### YOUR TASK:
Copy all lines below containing "April".

### THE DATA:
::::
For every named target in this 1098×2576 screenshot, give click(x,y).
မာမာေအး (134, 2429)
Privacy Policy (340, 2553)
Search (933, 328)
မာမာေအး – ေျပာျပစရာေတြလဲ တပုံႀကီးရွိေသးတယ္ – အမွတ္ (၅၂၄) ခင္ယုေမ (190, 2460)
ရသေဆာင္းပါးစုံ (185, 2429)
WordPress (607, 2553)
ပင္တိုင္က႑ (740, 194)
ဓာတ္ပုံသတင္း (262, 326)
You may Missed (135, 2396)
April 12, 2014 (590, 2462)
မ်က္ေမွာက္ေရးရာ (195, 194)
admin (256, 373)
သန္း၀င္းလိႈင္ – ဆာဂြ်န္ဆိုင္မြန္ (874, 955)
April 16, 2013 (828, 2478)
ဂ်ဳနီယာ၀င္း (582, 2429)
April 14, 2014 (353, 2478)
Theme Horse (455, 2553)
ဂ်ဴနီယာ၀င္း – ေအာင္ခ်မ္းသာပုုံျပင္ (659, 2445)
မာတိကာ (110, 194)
::::
### TASK RESULT:
April 12, 2014 (590, 2462)
April 16, 2013 (828, 2478)
April 14, 2014 (353, 2478)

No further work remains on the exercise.